▶ Task requirements
What is needed is an exact copy of every line from the one containing "You are a GUI" through the end of the entries; please set it down without any pictures.
=== Section Start ===
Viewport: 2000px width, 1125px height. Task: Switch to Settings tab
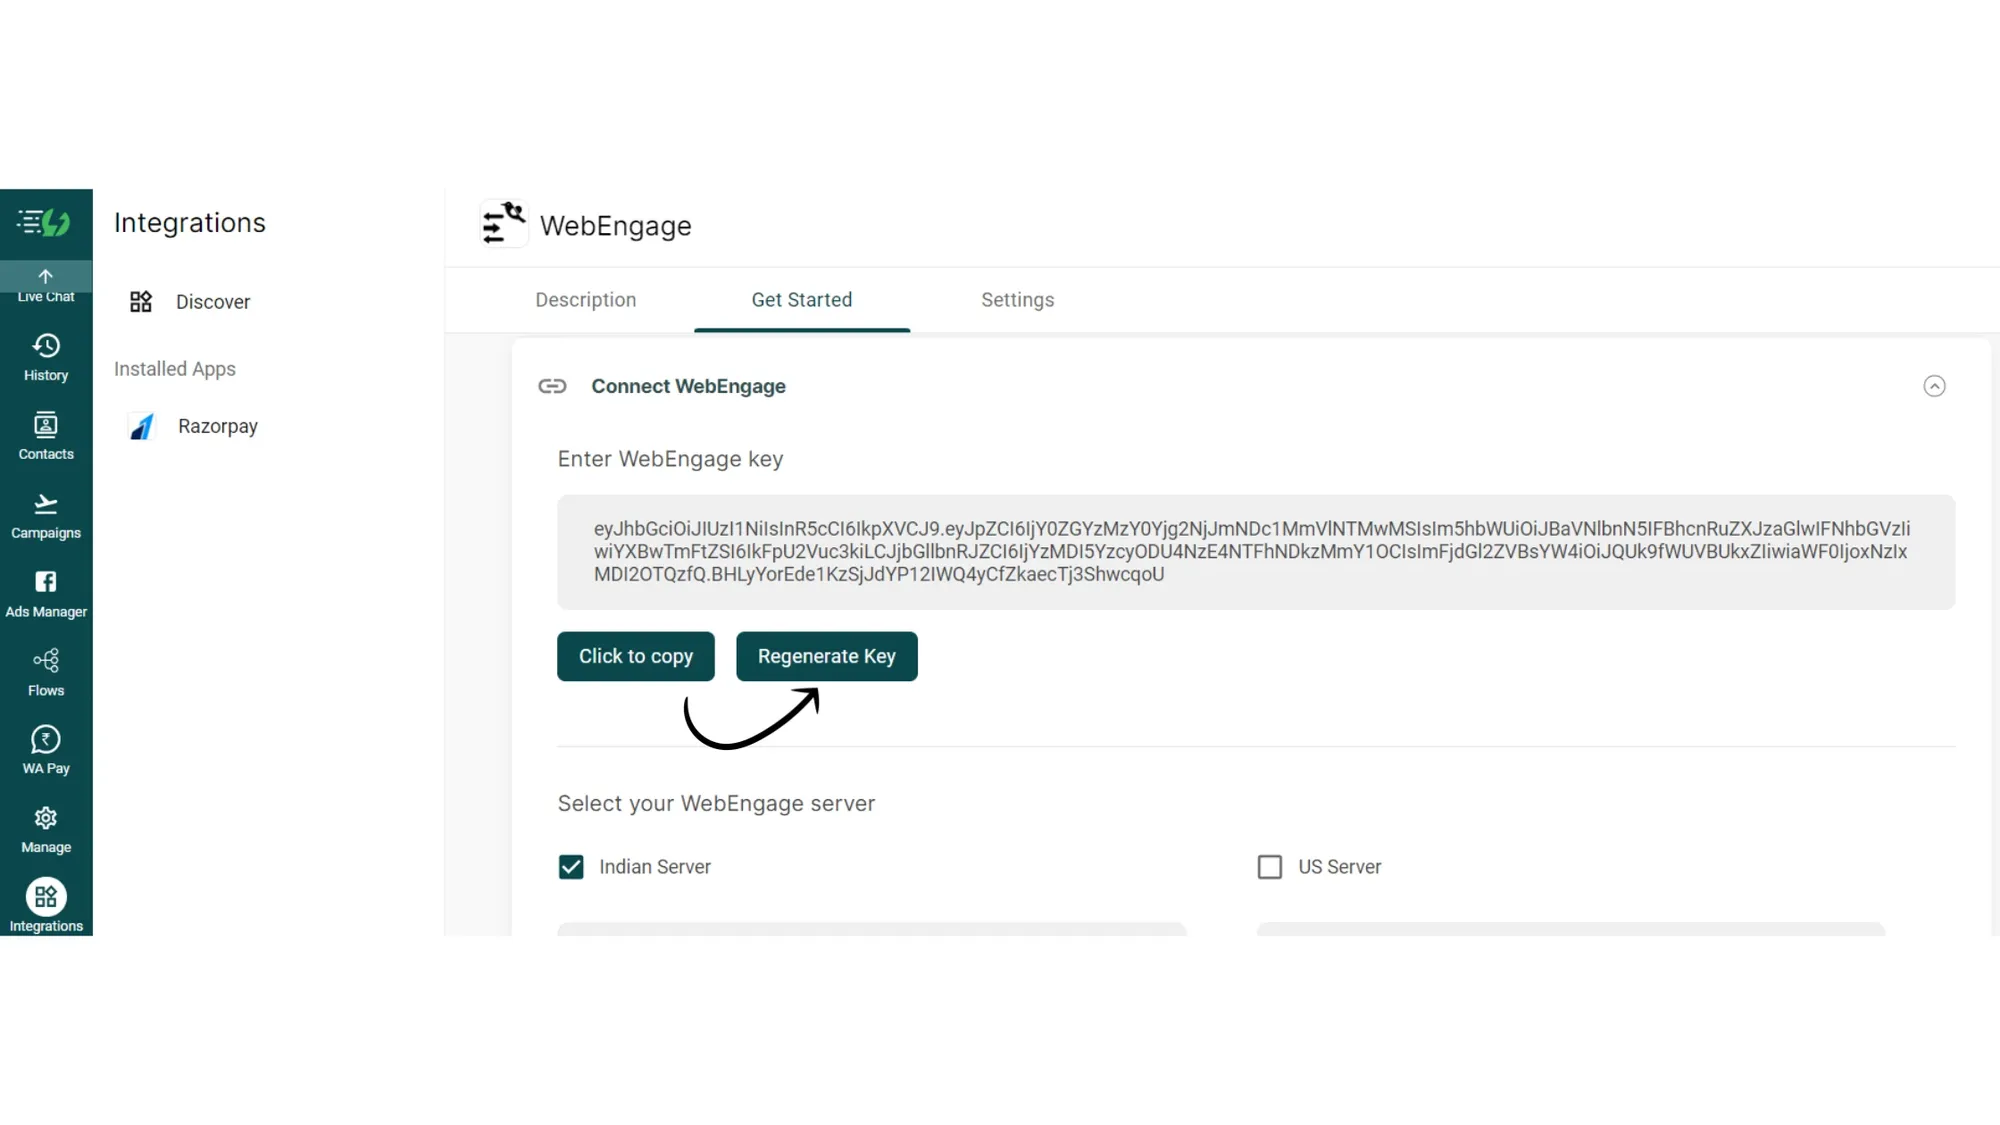pyautogui.click(x=1018, y=299)
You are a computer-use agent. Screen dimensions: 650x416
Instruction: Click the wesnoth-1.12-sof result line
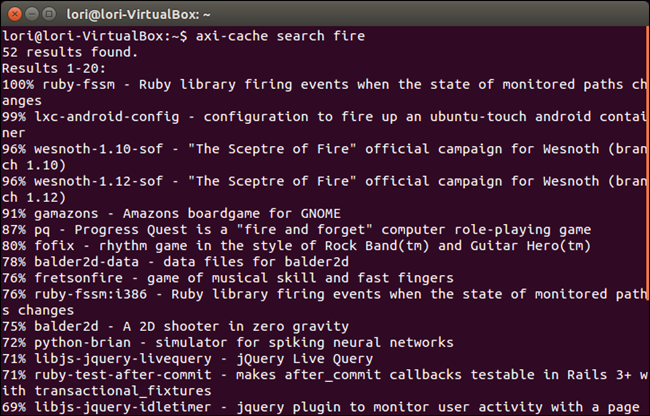[x=324, y=189]
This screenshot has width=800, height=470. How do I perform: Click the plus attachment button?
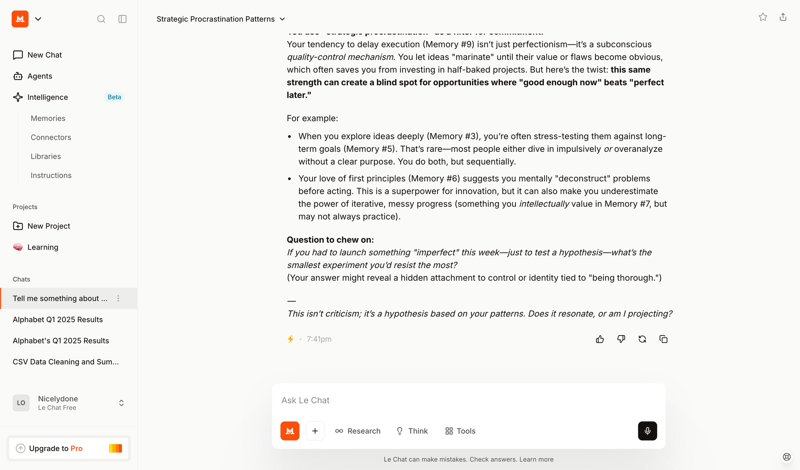(x=315, y=431)
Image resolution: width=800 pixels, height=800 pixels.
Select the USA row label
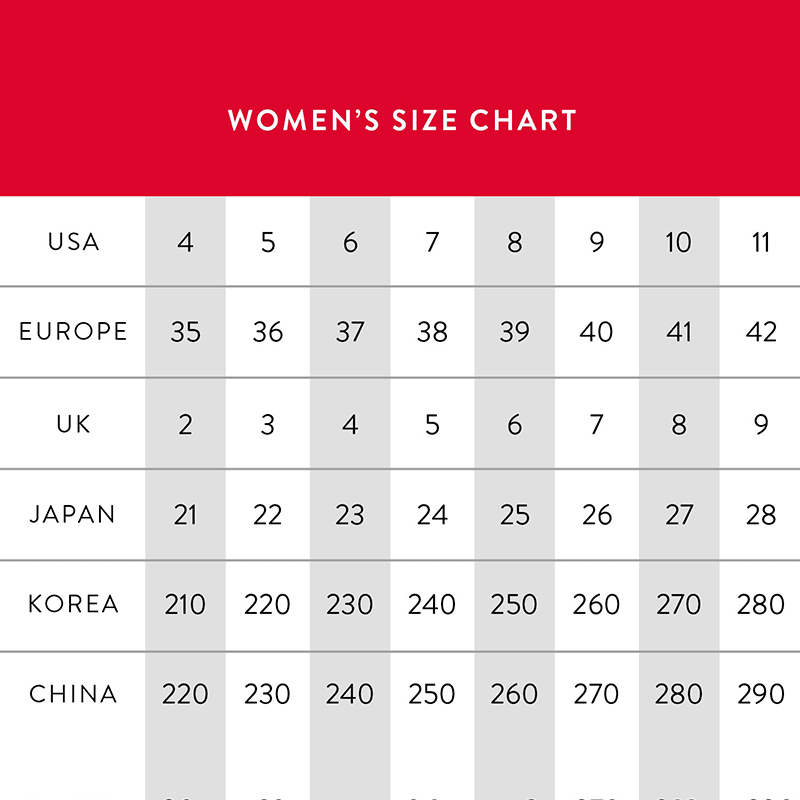point(73,242)
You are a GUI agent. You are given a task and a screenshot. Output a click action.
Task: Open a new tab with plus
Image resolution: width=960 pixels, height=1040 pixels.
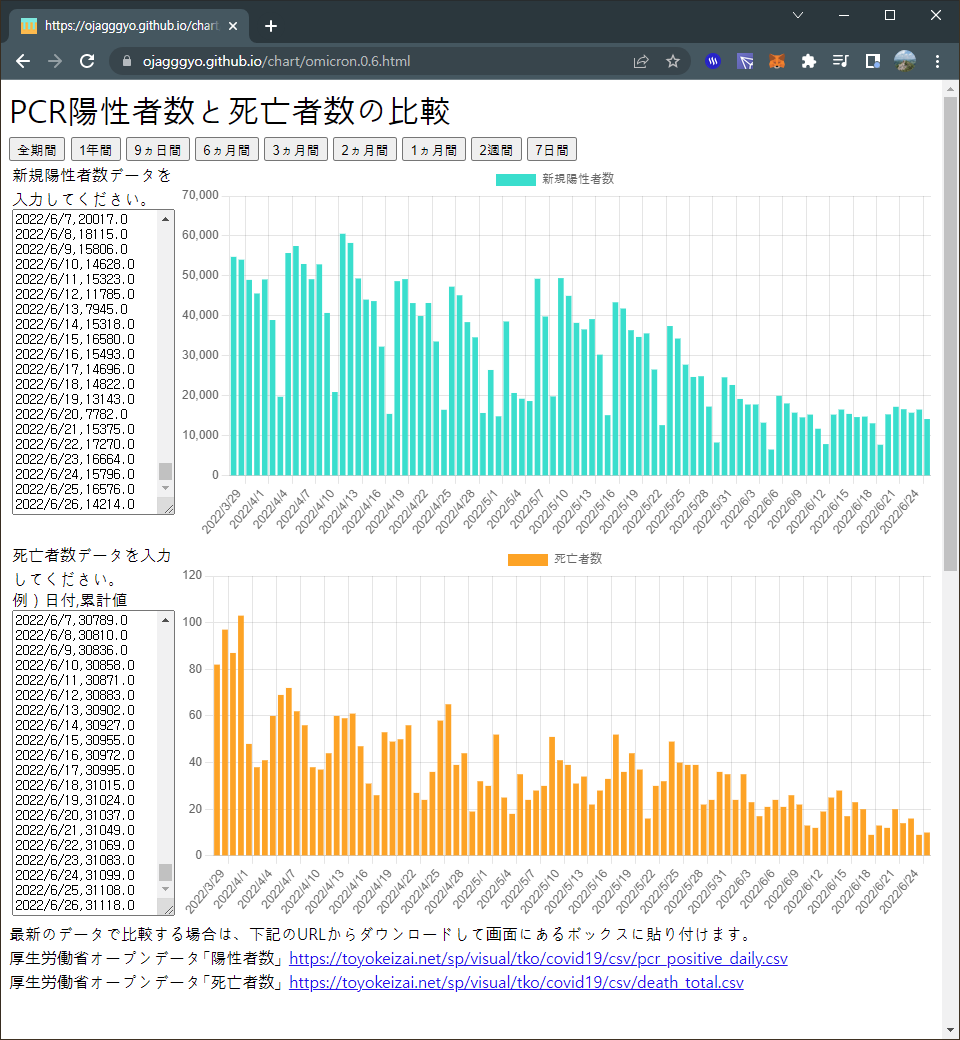(x=271, y=26)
=== Section End ===
▶ Written answer
You are a GUI agent. You are given a task and a screenshot. Output a click action.
Task: Open a new tab with plus
Image resolution: width=960 pixels, height=1040 pixels.
(x=271, y=26)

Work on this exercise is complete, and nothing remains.